El Desierto de Bolarque cumple ahora cuatrocientos años, y ello será exactamente el día 17 de Agosto. Su mejor cronista, el fraile carmelita fray Diego de Jesús María, escribió y publicó en 1651 un interesante libro en que narra la vida primitiva de esta institución. Nos dice de los esfuerzos que los frailes de Pastrana hicieron para poner en práctica el ideal de la Reforma: la vida contemplativa exclusiva, el eremitismo primitivo. Y entre varios renovadores se pusieron manos a la obra. El lugar lo eligió fray Ambrosio Mariano, comprándolo por 80 ducados con el dinero que entregó para ello un caballero genovés amigo suyo. Tres carmelitas comandados por fray Alonso de Jesús María se instalaron en la solitaria orilla del río Tajo, media legua arriba de la estrechez que formaba el río en la llamada Olla de Bolarque, y construyéndose con ramas y piedras sus ermitas y una pequeña iglesia, dijeron en ella la primera misa ese día de agosto de 1592.

Después llegaron muchos más frailes, muchas ayudas, el entusiasta apoyo de buena parte de la aristocracia madrileña, y hasta la visita del Rey Felipe III. Se levantó en los primeros años del siglo XVII un enorme convento, con una bonita iglesia, muchas capillas, un claustro, biblioteca, dependencias múltiples y, por supuesto, muchas ermitas, hasta 32, que se distribuían por la ladera derecha del Tajo en torno al convento.
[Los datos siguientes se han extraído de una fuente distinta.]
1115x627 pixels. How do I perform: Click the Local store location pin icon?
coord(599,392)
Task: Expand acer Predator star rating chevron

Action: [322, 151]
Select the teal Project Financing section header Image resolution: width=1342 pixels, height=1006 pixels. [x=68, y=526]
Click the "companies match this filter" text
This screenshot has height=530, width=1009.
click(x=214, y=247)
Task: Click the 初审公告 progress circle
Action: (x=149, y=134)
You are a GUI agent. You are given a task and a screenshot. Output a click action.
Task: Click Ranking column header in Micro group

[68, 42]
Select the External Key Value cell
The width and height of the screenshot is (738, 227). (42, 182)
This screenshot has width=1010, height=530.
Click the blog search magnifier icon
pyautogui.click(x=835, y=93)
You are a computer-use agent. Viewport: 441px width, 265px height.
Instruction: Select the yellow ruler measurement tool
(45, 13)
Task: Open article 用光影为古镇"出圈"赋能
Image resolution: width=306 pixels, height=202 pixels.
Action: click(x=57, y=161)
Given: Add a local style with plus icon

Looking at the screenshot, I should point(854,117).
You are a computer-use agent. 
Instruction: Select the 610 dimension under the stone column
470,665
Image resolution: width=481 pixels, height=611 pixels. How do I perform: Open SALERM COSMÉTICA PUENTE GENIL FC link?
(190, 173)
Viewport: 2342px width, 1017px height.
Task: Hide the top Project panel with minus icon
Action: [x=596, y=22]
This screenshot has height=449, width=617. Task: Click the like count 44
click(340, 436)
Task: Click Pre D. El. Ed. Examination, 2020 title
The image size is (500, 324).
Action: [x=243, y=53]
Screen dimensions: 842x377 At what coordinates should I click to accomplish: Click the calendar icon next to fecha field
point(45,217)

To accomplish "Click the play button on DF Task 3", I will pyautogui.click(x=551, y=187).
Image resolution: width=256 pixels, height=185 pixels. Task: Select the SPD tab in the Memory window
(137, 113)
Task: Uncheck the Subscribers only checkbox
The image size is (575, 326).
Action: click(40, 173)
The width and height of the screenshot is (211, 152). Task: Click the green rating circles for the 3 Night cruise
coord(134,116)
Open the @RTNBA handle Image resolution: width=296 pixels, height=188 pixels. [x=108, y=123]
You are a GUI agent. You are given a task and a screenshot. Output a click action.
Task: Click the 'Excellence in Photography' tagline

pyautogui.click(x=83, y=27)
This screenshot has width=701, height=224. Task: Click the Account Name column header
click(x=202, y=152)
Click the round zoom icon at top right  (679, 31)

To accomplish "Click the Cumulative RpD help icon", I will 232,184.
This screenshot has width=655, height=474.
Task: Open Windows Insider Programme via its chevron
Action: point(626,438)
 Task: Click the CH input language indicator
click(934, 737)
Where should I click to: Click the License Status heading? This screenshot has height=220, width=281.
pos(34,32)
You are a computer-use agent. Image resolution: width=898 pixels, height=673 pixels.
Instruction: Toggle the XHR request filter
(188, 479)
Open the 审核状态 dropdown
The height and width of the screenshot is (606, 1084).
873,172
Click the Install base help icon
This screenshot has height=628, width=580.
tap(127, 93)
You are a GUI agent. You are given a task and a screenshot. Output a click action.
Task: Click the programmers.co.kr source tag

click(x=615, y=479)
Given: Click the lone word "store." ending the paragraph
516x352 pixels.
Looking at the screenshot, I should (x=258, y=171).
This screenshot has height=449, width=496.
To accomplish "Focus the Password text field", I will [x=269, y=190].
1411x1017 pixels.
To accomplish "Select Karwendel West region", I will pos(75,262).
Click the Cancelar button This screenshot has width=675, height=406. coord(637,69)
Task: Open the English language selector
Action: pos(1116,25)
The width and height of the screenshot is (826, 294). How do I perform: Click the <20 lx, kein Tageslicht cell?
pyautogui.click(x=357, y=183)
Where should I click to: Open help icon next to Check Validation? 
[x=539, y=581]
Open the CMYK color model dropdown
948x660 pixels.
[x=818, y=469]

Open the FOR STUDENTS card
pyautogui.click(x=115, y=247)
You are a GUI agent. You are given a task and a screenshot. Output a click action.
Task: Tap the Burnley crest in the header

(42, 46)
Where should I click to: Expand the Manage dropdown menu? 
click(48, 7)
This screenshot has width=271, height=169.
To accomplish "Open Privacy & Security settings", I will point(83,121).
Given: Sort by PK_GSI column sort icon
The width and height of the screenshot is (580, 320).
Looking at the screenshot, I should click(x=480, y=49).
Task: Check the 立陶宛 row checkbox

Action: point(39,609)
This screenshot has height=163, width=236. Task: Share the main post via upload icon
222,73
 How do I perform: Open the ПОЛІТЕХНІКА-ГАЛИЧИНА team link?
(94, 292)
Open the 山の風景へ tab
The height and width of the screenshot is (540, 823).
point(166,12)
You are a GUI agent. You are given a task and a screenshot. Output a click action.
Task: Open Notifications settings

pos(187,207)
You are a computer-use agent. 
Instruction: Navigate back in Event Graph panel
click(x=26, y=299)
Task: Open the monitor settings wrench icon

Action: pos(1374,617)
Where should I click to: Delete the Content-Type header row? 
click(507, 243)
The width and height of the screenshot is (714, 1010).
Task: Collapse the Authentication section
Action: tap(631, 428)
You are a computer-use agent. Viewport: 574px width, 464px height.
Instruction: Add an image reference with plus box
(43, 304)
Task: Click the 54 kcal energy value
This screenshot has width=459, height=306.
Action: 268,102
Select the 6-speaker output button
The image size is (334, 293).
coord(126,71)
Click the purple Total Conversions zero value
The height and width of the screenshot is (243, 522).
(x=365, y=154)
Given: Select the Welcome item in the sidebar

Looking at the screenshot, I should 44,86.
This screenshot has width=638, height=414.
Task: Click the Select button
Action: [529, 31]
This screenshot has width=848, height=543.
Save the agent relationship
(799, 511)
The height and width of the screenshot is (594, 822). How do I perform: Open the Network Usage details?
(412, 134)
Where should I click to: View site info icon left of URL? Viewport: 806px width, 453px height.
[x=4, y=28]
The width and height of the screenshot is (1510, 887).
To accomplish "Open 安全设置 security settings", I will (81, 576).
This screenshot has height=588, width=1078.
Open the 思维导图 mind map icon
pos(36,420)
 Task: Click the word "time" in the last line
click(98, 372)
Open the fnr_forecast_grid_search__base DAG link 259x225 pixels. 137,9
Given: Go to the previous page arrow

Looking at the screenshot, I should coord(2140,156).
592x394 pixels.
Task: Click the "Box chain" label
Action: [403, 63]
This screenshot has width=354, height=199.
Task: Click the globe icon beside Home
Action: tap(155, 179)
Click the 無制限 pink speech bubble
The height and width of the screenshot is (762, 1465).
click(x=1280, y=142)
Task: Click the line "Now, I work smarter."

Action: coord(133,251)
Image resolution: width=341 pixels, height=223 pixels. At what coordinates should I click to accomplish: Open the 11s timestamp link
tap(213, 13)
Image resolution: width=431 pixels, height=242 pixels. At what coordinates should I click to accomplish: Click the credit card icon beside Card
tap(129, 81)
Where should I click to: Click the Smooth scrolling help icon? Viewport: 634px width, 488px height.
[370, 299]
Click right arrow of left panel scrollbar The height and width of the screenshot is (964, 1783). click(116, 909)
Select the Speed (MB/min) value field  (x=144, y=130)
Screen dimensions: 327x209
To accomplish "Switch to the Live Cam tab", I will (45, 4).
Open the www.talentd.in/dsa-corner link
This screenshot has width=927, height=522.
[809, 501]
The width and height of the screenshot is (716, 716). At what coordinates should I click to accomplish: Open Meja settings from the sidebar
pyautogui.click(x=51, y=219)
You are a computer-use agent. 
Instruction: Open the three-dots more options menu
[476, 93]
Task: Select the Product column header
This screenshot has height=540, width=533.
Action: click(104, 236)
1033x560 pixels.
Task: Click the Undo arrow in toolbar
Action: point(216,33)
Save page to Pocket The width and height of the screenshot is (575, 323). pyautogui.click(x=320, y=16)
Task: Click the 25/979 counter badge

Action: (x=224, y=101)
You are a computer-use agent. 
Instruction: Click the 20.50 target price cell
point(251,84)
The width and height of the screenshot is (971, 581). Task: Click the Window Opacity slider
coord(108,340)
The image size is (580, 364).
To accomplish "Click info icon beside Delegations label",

Allí vivían aislados en oración permanente los frailes más tenaces. Otros residían en el convento, también rezando, pero además escribiendo. En Bolarque se fraguaron muchos de los libros de espiritualidad de la Orden Carmelita reformada a lo largo de los siglos XVII y XVIII.

En 1836 la Desamortización de Mendizábal forzó el abandono de este lugar paradisíaco. Los frailes se fueron, exclaustrados. Algunos se quedaron a vivir en Sayatón, incluso se casaron y hoy viven allí sus descendientes. Dicen las leyendas que guardaron un gran tesoro por las brañas del monte, y que nadie hasta ahora ha conseguido descubrirlo. Lo cierto es que muchas de las riquezas artísticas que encerraba Bolarque se trajeron a Pastrana y hoy en su colegiata se exponen. Así ocurrió con la talla salcillesca de la Divina Pastora, o con el óleo de Diricksen que representa a María Gasca, mas algunos retablos, reliquias y enterramientos con escudos.

Visitar hoy el Desierto de Bolarque es una tarea para aventureros, caminantes y montañeros avezados. Se encuentra el lugar en las orillas del pantano de Bolarque, aunque el mejor camino para acceder a él es por Sayatón, subiendo la ladera del monte que limita el término por levante, y bajando por alguno de los barrancos (alguno tan profundo y espectacular como el del Rubial) que dan al Tajo. Las aguas del río, allí remansadas, pero aún estrechas por la hondura de los montes, reflejan el azul del cielo y confieren al lugar una belleza intensa, una paz soñada, una sensación indescriptible de vuelta a los orígenes.

Entre la maleza y el bosque, allí de pinos y muy denso, surgen las románticas ruinas del convento, de las ermitas, de la iglesia, del claustro… como si de una fábula se tratara, en el silencio de la mañana parece reconocerse aún el eco de las campanas, o el murmullo de los cánticos monacales. Todo es paz, armonía. Lástima que haya que caminar tanto, y tan duro, para llegar hasta aquel espejo de felicidad.

El Desierto de Bolarque (que lleva este nombre porque así llamaron los carmelitas a sus fundaciones de tipo eremítico) se encuentra en el interior de una finca particular, propiedad de los Duques de Pastrana, y es aconsejable pedirles permiso antes de acudir en excursión a visitarlo. Además pertenece, administrativamente, al municipio de Pastrana, a pesar de ser Sayatón el lugar más cercano geográficamente. Desde la presa de Bolarque puede accederse, no sin cierta dificultad, pero también hay que pedir permiso para atravesar las instalaciones de Unión Eléctrica. El camino más cómodo es llegar por medio de una embarcación, navegando las aguas siempre tranquilas del embalse de Bolarque. La visión del monasterio desde el agua es realmente inolvidable.

En cualquier caso, un nuevo motivo para la recordación, para el viaje, para la encantadora tarea de descubrir la historia de nuestra tierra.